> [GIVEN RECORDS]:
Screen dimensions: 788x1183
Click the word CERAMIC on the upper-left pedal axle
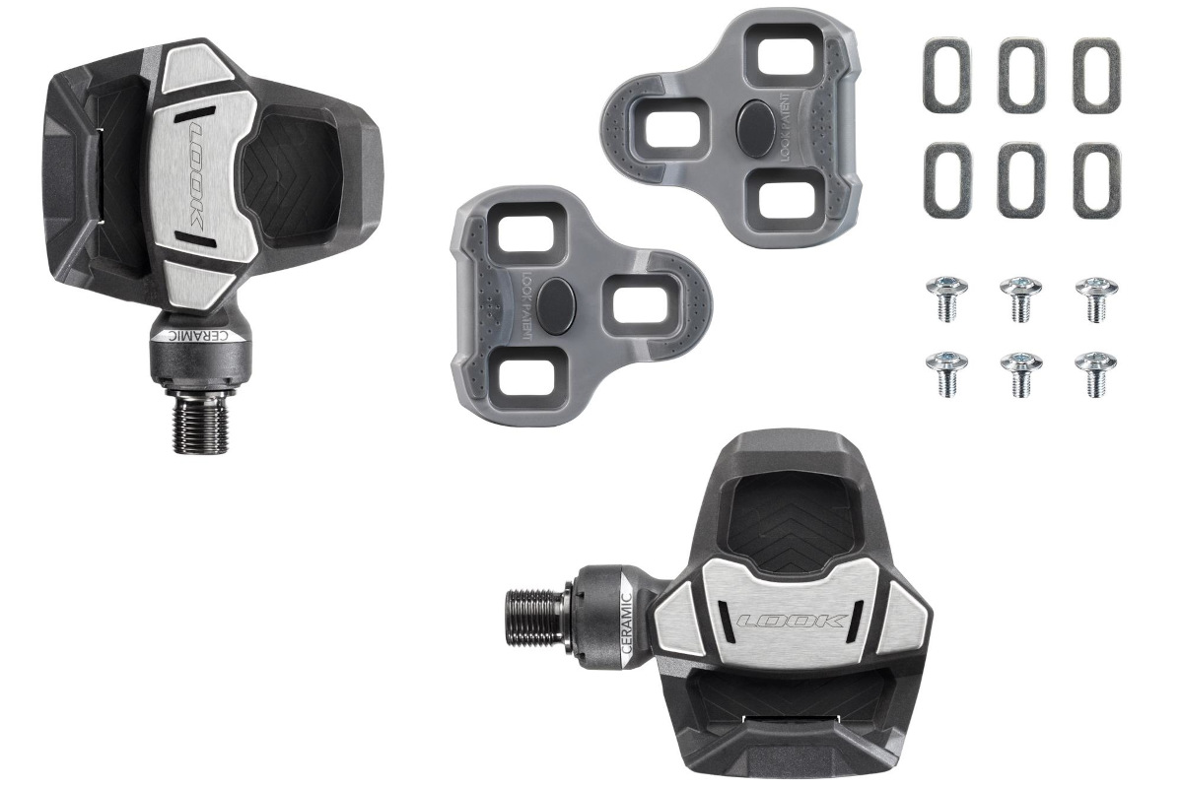coord(201,336)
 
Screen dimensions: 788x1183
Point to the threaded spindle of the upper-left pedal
coord(201,424)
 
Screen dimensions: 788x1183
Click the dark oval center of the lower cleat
coord(554,297)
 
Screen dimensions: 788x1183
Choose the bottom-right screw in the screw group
coord(1095,374)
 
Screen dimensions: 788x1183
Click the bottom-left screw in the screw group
coord(945,374)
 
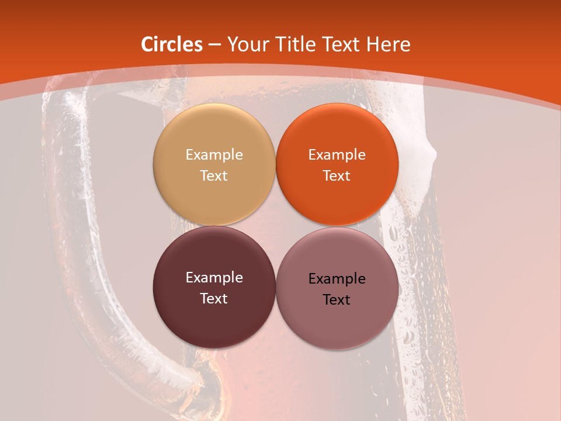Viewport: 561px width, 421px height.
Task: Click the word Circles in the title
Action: click(x=172, y=44)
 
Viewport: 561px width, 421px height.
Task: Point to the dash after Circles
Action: click(x=214, y=45)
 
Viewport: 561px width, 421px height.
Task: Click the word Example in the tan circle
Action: click(x=214, y=155)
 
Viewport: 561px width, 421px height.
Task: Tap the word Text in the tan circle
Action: click(x=214, y=175)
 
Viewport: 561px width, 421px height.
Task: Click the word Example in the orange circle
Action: click(x=337, y=155)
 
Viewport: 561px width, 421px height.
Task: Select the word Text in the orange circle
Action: click(x=337, y=175)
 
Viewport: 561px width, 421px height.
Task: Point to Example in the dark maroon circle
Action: click(x=214, y=278)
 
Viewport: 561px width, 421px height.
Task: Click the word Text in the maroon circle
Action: click(x=214, y=298)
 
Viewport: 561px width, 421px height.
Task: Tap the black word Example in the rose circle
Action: click(x=337, y=279)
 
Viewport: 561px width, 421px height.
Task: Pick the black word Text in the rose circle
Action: click(x=337, y=299)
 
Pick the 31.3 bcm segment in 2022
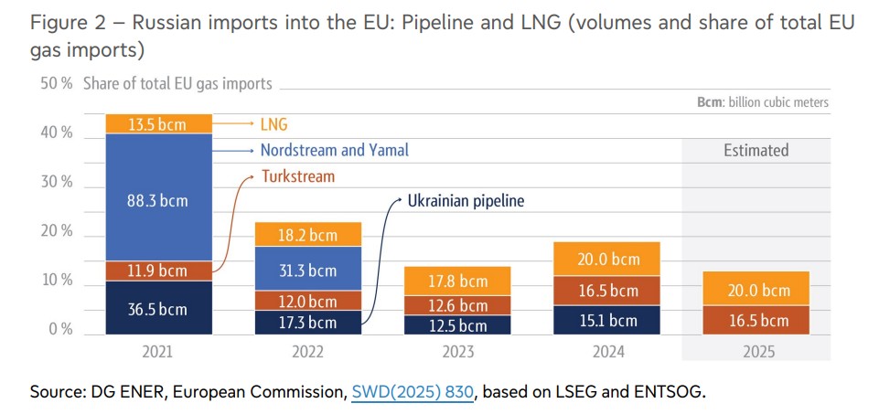pos(309,270)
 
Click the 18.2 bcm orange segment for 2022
pos(309,235)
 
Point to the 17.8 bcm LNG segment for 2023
pos(458,281)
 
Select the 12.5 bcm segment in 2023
pos(458,325)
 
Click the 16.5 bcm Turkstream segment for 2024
pos(607,291)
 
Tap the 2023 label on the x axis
pos(458,350)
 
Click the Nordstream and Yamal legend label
pos(334,150)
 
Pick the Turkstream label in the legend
pos(298,175)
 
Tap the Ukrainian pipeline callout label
pos(466,200)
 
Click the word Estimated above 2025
pos(756,150)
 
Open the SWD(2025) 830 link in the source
pos(413,392)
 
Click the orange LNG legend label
pos(273,124)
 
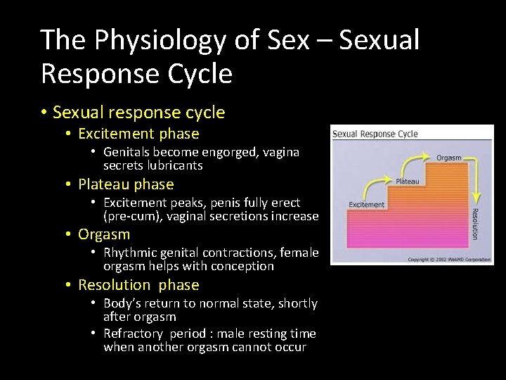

> [EXERCISE OBJECTIVE]: Rewrite everything from the start of the records down to the line containing "coord(1095,374)", including the requests, with each coordinate in the answers scaled by 2.2 and rounded to a whole number, halves rounding up. Leave the pictures out.

> [RESULT FOR THIS EXERCISE]:
Screen dimensions: 788x1183
Click the word CERAMIC on the upper-left pedal axle
coord(442,739)
 
Screen dimensions: 788x1183
Point to the threaded spindle of the upper-left pedal
coord(442,933)
 
Screen dimensions: 788x1183
Click the dark oval center of the lower cleat
coord(1219,653)
 
Screen dimensions: 788x1183
Choose the bottom-right screw in the screw group
coord(2409,823)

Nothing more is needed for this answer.